We hope that you enjoyed the festivities at the final pickup. The Harvest Notes include a link to register for the 2015 season – tell your friends that this year they can register early, too. The farmers received a lot of new registrations as well as re-registrations at the final pickup for 2014.
This Thursday Adamah will host a celebration at the final pickup! Bring your kids, friends, family, and prospective 2015 CSA members for pickle-making, farmer meet-and-greet, farmer’s market, and registration for next season. As always, for the final pickup both Aleph and Bet groups will receive shares. The farmers believe these will include bok choi, broccoli, butternut squash, dry beans, jerusalem artichokes, onions, parsley, potatoes, spinach, and turnips.
The farmers sent this note: “Thanks to everyone for your commitment to local, sustainable, fair food this season! We looked out over the snow-blanketed fields this past week with a sense of completion and appreciation. The soil bore thousands of pounds of healthy produce without being exhausted thanks to careful land management. The bees buzzed with bellies full of nectar and pollen thanks to our no-spray practices and pollinator habitat establishment. Adamah fellows are preparing to move on with new inspiration and knowledge from months of hard work on the land. We hope that you and your family feel great from all of the fresh, colorful bounty. And, as we go into the long dark nights and short cold days of winter, the compost piles steam with the hot promise of a fertile season in 2015. We hope that you will join us! Registration will open later this week and discounts will be available for early sign-ups.”

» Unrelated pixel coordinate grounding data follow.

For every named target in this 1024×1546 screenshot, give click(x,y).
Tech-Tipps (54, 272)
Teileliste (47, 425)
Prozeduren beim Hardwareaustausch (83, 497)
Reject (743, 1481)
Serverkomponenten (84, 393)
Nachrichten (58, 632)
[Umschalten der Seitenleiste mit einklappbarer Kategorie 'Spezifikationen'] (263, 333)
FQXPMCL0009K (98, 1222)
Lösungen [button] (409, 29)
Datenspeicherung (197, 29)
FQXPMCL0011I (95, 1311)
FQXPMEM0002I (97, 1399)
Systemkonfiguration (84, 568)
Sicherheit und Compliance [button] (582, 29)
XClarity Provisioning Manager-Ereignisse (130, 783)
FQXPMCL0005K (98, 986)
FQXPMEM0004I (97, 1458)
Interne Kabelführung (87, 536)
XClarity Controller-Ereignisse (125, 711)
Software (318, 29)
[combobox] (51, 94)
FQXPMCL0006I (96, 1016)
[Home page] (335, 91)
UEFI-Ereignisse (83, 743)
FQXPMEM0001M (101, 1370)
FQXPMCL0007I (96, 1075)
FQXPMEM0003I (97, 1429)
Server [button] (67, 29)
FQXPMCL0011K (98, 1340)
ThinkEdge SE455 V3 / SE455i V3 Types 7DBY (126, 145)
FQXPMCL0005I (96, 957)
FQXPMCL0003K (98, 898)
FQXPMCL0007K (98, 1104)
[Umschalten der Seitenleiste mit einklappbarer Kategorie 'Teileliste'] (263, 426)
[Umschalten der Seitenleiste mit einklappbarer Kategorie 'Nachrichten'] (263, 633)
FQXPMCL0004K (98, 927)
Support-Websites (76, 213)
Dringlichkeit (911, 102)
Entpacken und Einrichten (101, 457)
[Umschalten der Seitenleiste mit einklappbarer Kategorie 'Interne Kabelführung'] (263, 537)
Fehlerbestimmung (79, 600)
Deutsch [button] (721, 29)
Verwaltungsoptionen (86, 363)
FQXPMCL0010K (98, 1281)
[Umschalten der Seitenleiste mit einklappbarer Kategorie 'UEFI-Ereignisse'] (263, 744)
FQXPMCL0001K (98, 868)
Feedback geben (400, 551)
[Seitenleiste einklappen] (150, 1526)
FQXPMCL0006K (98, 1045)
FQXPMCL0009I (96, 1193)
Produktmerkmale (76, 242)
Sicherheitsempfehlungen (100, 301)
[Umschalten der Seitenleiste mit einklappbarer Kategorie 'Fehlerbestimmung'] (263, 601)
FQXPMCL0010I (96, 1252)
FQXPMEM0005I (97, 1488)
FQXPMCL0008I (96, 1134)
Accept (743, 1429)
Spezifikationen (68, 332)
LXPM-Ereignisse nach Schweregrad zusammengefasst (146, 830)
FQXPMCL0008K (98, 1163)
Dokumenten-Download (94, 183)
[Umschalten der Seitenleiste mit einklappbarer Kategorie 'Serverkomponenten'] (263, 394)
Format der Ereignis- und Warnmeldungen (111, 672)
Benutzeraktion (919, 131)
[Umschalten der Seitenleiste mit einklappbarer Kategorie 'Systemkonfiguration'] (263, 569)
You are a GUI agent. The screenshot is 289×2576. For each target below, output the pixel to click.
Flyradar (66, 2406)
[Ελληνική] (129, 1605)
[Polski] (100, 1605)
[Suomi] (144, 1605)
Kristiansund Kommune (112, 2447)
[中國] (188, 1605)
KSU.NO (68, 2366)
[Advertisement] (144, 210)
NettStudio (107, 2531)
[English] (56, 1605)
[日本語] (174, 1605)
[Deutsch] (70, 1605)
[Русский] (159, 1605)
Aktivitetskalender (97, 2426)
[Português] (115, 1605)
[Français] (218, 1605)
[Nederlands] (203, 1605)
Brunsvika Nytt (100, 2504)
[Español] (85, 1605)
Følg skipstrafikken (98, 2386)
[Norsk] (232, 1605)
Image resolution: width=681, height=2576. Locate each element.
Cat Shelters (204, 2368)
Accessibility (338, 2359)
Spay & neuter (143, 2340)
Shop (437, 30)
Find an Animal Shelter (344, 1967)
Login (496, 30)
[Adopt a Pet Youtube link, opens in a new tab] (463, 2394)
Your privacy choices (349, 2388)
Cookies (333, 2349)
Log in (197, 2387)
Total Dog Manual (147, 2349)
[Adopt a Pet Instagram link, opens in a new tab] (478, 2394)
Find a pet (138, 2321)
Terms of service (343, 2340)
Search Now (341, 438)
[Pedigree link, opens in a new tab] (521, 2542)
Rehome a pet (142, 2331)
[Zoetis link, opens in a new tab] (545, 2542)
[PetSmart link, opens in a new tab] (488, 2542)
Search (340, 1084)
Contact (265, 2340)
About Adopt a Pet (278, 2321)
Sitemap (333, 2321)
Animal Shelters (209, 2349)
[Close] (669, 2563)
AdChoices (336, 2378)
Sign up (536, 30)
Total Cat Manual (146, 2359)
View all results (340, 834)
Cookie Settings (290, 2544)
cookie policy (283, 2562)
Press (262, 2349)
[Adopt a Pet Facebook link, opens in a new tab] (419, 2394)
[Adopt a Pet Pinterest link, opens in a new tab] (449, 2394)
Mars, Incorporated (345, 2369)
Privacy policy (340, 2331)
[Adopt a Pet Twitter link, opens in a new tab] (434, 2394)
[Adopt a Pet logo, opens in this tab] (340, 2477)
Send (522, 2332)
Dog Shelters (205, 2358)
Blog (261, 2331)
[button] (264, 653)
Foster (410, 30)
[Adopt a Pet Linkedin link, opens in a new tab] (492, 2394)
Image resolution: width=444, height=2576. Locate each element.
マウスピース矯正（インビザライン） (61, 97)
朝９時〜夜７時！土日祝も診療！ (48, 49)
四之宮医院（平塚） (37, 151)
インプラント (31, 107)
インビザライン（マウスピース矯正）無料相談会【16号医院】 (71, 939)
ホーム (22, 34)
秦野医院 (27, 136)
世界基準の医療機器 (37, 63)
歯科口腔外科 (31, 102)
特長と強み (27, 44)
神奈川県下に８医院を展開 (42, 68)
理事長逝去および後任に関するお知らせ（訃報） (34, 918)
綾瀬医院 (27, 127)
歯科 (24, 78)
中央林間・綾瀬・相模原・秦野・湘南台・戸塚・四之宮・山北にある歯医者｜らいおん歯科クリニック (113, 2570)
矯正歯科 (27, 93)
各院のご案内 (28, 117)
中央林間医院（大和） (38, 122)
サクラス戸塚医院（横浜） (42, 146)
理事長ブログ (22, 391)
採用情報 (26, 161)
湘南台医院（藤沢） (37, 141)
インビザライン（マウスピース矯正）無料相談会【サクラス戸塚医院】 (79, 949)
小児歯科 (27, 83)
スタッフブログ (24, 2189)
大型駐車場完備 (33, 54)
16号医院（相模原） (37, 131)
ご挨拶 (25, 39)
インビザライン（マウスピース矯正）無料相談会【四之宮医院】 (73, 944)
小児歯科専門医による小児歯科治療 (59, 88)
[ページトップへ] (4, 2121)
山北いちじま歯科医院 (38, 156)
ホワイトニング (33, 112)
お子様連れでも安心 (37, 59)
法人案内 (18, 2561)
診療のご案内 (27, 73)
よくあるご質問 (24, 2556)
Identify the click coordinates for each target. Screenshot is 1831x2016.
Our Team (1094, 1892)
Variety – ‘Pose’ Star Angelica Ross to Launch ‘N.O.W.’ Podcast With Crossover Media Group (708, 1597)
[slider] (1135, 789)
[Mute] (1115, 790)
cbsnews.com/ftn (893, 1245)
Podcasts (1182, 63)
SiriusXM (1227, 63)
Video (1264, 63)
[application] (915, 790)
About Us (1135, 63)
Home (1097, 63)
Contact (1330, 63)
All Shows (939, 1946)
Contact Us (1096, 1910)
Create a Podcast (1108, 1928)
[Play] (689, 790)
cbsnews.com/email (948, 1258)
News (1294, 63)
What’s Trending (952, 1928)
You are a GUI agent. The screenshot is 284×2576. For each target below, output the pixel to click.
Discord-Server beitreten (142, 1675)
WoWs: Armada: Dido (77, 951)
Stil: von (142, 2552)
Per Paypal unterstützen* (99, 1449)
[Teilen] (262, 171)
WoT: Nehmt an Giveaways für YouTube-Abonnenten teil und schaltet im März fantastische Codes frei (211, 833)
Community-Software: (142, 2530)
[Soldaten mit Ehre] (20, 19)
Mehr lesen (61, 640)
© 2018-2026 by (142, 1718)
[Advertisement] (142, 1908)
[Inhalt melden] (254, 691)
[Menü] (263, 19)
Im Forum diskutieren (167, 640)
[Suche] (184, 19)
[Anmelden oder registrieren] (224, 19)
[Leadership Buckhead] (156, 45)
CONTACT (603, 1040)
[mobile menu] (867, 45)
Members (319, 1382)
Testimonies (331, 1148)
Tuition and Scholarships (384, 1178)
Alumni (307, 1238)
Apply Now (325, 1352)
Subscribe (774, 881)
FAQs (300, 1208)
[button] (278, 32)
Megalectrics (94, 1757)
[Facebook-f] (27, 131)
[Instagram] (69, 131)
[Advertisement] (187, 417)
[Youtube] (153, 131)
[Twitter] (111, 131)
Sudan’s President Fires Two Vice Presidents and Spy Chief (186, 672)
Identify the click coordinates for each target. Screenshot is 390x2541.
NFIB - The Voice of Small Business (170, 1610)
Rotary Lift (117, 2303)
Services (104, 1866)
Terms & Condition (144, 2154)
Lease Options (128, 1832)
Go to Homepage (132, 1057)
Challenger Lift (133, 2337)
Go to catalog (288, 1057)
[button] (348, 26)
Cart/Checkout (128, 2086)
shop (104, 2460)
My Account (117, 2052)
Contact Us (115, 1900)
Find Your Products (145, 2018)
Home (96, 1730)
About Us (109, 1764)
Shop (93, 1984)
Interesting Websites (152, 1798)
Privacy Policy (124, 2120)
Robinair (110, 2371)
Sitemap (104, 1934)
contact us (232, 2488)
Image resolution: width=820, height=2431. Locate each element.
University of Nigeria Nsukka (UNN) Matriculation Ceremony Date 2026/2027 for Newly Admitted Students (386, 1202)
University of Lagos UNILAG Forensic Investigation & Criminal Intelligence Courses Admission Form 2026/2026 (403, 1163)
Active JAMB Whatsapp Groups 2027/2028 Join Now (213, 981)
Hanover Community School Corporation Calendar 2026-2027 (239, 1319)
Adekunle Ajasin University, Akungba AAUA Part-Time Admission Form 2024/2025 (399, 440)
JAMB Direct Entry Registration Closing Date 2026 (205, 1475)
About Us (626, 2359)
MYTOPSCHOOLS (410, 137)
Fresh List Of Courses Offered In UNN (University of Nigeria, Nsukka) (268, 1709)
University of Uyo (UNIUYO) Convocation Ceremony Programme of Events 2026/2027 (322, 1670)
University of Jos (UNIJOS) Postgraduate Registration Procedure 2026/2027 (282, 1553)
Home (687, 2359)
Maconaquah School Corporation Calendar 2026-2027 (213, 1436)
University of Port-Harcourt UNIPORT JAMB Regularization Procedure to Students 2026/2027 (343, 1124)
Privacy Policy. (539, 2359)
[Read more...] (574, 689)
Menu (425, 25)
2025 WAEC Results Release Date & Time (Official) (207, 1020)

REMEMBER: Next week BOTH Aleph and Bet groups pick up! The farmers will be bringing some special things for us, and you can pick up your annual recipe booklet.
The photo at the top of this week’s Harvest Notes show it’s a different season than the one below, even though we get beets both times. They give a hint for cooking broccoli so it stays green and doesn’t go mushy, as well as a suggestion for cooking beets and squash in an orange glaze.
The farmers think that this week we will receive beets, broccoli, carrots, cilantro, kale, onions, and squash. The links include soup, a Thanksgiving recipe, salads, and a quick brunch or lunch item.
Some of the farmers bundling beets for our shares, earlier in 2014.
Remember that next week is the FINAL pickup for 2014 and both Aleph and Bet shares will be available. The farmers will host a market, pickle workshop, and 2015 registrations. Invite your friends to the market and workshop, and for early signups for next season.
There is a soup recipe in the Harvest Notes that requires only one ingredient other than those in our shares this week – did you try it?
We are moving into veggies that can be stored for several weeks, giving us opportunities to plan to use them for Thanksgiving or even Chanukah. The farmers think we will receive beets, cabbage, carrots, lettuce, parsley, onions, storage radish, and winter squash. Check previous weeks’ Harvest Notes for some ideas how to use these, in addition to the links here.
Many good ideas in this week’s Harvest Notes – don’t forget to share yours so we can include them in the end-of-year recipes booklet.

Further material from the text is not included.